Altro esempio di superbia (ma anche di genio): dopo essere stato allontanato da Apple ed essere passato a NeXT, gli presentarono alcuni dipendenti dell’azienda che avevano lavorato in precedenza per la Mela. Senza farsi problemi, passò mezz’ora a parlare dell’“arroganza” di Apple inondando di critiche l’ex datore di lavoro. Ma, ricorda Ramin Firoozye (l’autore della nota su Qora), dopo poco cominciò a prendere appunti su un prodotto (strategia, posizionamento, ecc. ecc.) e ne ricavò “la più stupefacente, utile e divertente spiegazione sulla gestione di prodotto che abbia mai visto. Jobs ne aveva capito completamente ogni aspetto”.

Un esempio invece dell’elevatissima professionalità e del perfezionismo del padre del Mac arriva da Matt McCoy, un signore qualunque che aveva problemi con il suo Mac Book e non riusciva a trovare assistenza in Apple, perciò provò con una mail indirizzata direttamente a Jobs, ritenendo che, se andava bene, sarebbe stata vista dal suo staff.

L’indomani ricevette la seguente chiamata: “Ciao Matt, sono Steve Jobs. Volevo solo farti sapere che abbiamo visto la tua email e stiamo facendo il possibile per risolvere il problema. Ti passo il mio assistente, Tim”. Ancora, tra il serio e il faceto, Matt si sta chiedendo se Tim fosse Tim Cook.

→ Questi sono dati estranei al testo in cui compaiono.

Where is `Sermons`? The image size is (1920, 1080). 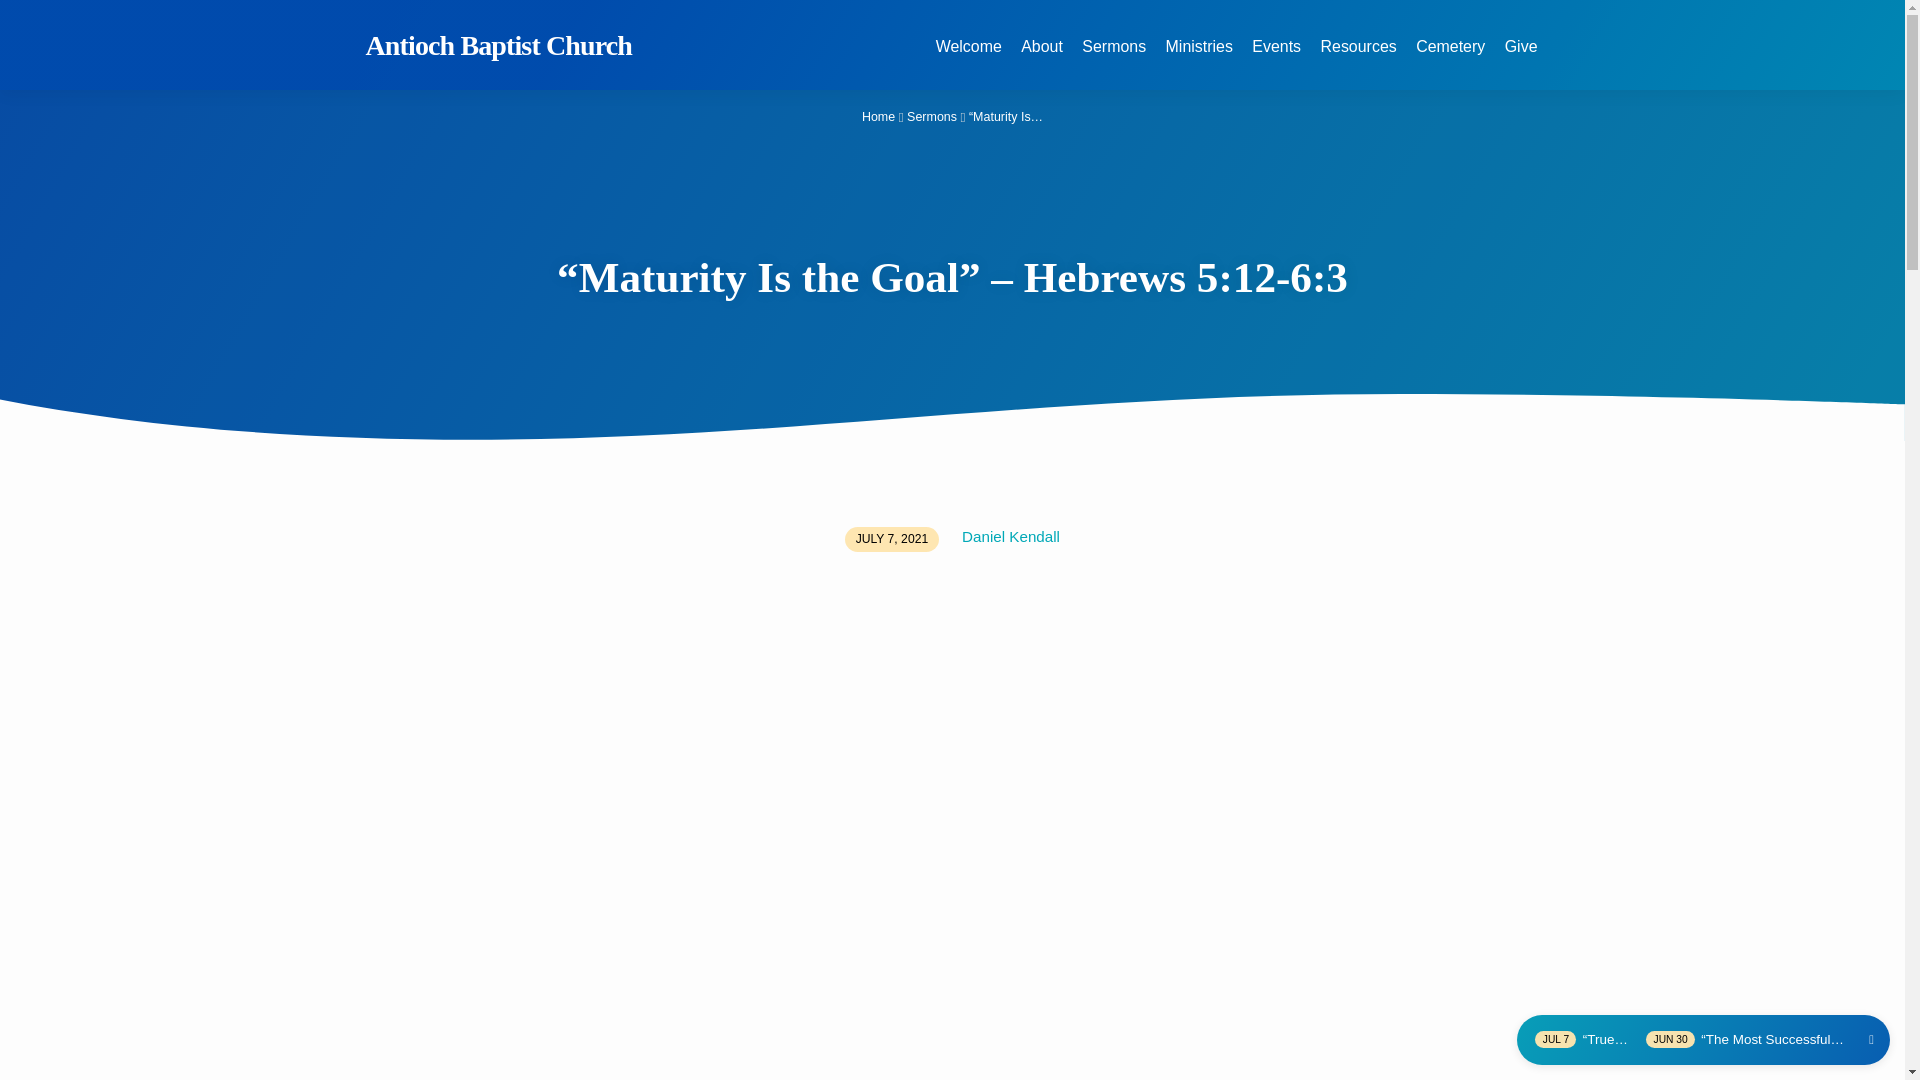
Sermons is located at coordinates (1114, 58).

Ma c’è anche uno Steve Jobs, a differenza delle apparenze, molto modesto e quasi dimesso. Quello che, a un ristorante indiano della Silicon Valley, non viene riconosciuto e viene trattato come l’ultimo dei clienti (ma lui non si lamenta). Quello che fa la fila per farsi riparare un proiettore in un negozio della Sony e, al commesso che gli chiede il nome, risponde: “Scriva Steve”.

Poi naturalmente spunta fuori il “foolish” (nel senso di ardito e controcorrente) che entra in un negozio concorrente della Apple e dice a voce alta: “Ancora non ce l’avete fatta a vendere quello smartphone?”, e mentre i proprietari si chiedono “Ma chi è quello?”, i clienti rispondono: “È Steve Jobs”.

E poi naturalmente c’è un cervello che funziona a mille ed è attento a ogni spunto o dettaglio. Un giovane chiamato Chaitanya Pandit gli scrive un’email dicendo che, grazie a un iPad, ha conquistato una ragazza. In seguito dimentica di avergli scritto, per poi scoprire che Jobs, pur senza avergli mai risposto, aveva usato la sua storia durante una presentazione: “Vedete, l’iPad è così fantastico che aiuta a sedurre le ragazze”.

Tutto questo, e molto altro, è stato Jobs. Il film ci dirà di più.